59. Menyesal

1.6K 140 27
                                    

Kalau dengan nyelamatin hidup lo gue mesti korbanin nyawa gue, maka gue rela lakuin itu.

***

Anka memberhentikan motornya tepat di parkiran sekolah. Waktu sudah menunjuk pukul tujuh kurang, tetapi cahaya matahari masih malu-malu menunjukkan sinarnya. Belum banyak kendaraan yang terparkir, hanya ada tujuh motor dan lima mobil, salah satunya motor Anka. Memang siswa-siswi SMA Merpati sangat legend, jadwal rekor masuk bagi mereka pukul delapan. Tidak kurang dan tidak lebih.

Maka jika diperhitungkan, tumben Anka datang cepat. Dia memang sengaja datang cepat. Ya, dia sengaja. Ayna sudah pulang dari rumah sakit kemarin. Dia takut Ayna nekad pergi sekolah dengan meminta tebengannya. Jika dia masih lemas pasti dirinya tidak bisa menaiki angkot apalagi bus. Bila kalian pikir Ayna bisa memesan ojol, maka jangan khawatir, Anka sudah menyita ponsel Ayna sewaktu semalam berkunjung ke rumah gadis itu. So, Ayna tidak bisa kemana-mana selain rebahan di rumahnya. Setidaknya sampai gadis itu sudah fit dan tidak terlihat pucat lagi.

Anka berjalan menyusuri koridor yang terlihat sepi. Dia menenteng ranselnya di pundak, dengan kedua tangan yang dimasukkan ke dalam kantung celana, menambah kesan cool yang dia punya.

Hari ini Anka mengenakan topi berwarna hitam yang menutup sebagian rambutnya. Semalam setelah mampir dari rumah Ayna, cowok itu menyempatkan mampir di tukang pangkas. Entah mengapa dia merasa ingin memakai topi. Jika diperhatikan lagi, penampilan Anka sangat segar sekarang.

Langkah kaki membawanya langsung menuju kelas. Dan, yang menghuni kelas masih hanya dirinya dan seorang gadis berkacamata bernama Dinda. Anka tidak memperdulikan dia dan meletakkan kepalanya pada tumpuan tangan. Kembali tidur.

***

"AYNA SEMPAK, LO KEMANA AJA DARI KEMARIN ANJING?! LO GAK TAU APA GUE KHAWATIR BANGET SAMA LO!!!! SAMPE GUE RELA NGOTOT NANYAIN ANKA TERUS-TERUSAN!! GUE KIRA LO UDAH MATI! LO BIKIN GUE PANIK SAMPE RASANYA GUE PENGIN DATENGIN DUKUN TAU, NGGAK?!" teriak Nafia ketika bola matanya menangkap kehadiran Ayna dari pintu kelas.

Ayna menggerutu kesal saat Nafia menghadangnya dengan pelukan erat.

"Naf, gue sesek anjir. Lo mau bikin gue mati beneran hah?!"

Nafia nyengir lebar. Ayna mengatur deru napasnya yang memang belum teratur akibat tubuhnya masih lemas.

"Sekarang jelasin sama gue! Lo pergi kemana hah? Jangan bilang lo pergi liburan atau hang-out tanpa ngajak-ngajak gue?!"

Ayna berjalan mendahului Nafia, dia meletakkan ranselnya di kursi lalu duduk.
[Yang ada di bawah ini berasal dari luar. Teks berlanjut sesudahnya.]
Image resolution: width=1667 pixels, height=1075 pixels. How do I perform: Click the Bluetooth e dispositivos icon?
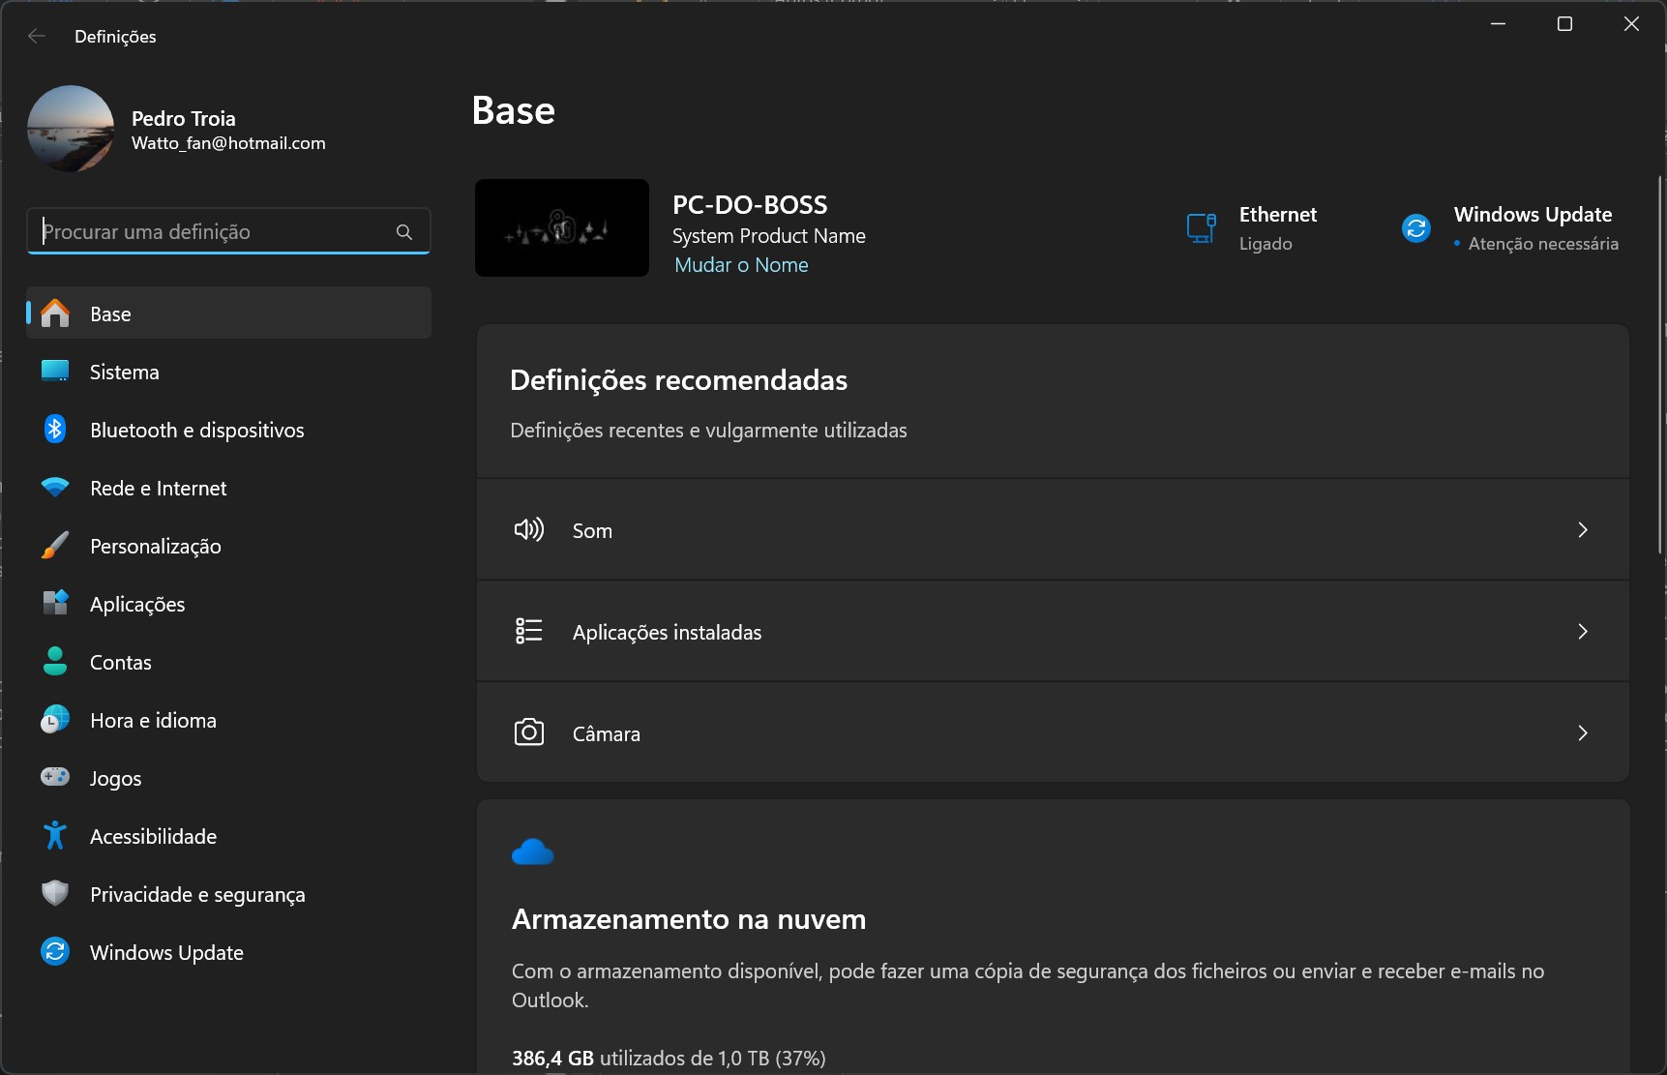55,430
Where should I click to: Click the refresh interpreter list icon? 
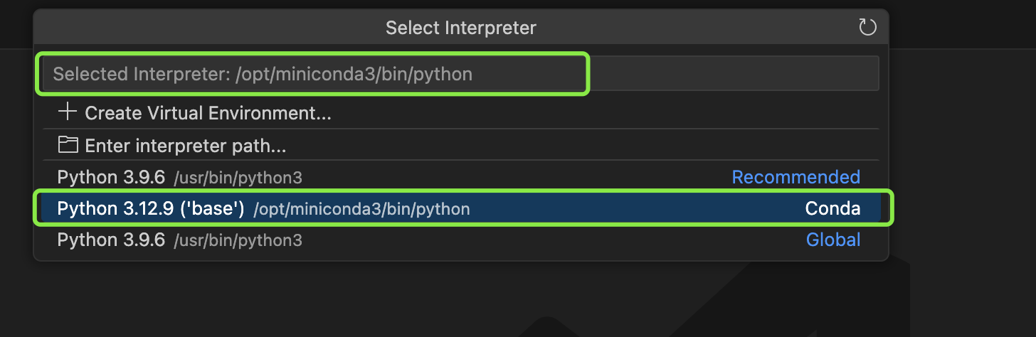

Ternyata tak hanya Nafia yang penasaran keberadaannya. Kini sudah ada Dara, Messy, Artha, dan juga Meli yang sudah mengelilinya.

"AYNA JAWAB TOLOL! KALO SAMPE DUGAAN GUE ITU BENER, ABIS LO SAMA GUE!" teriak Nafia lagi. Telinga Ayna tiba-tiba berdenging.

"NA, JAWAB!"

Ayna berdecak malas sambil menatap Nafia kesal. "Jangan tereak-tereak juga lah kambeng. Lo pikir gue budeg sampe gak denger lo bicara pelan? Sakit nih kuping gue."
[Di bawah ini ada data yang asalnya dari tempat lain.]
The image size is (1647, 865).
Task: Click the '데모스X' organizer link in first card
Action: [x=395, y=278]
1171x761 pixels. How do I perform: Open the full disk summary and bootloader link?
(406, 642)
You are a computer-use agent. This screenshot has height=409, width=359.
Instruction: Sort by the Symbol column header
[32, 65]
Nafia berjalan mendekati Ayna dan duduk di sebelahnya. "Lo kok tiba-tiba pucet, Na? Kayak ikan mas yang siap dipotong."

Ayna menatap tajam Nafia membuat Nafia merapatkan bibir. Padahal Nafia benar-benar penasaran dengan keberadaan Ayna dari kemarin.

Bel masuk berbunyi. Para murid mulai duduk di tempatnya masing-masing, kecuali lima teman Ayna yang masih setia menunggu penjelasan gadis itu. Ayna yang menyadari itu berdecak heboh.

"Kalo lo semua gak duduk di tempat lo masing-masing, gue pastiin lo berlima dapet santet onlen ntar malem."

Nafia tersenyum miring. "Tempat duduk gue emang disini kalo lo lupa."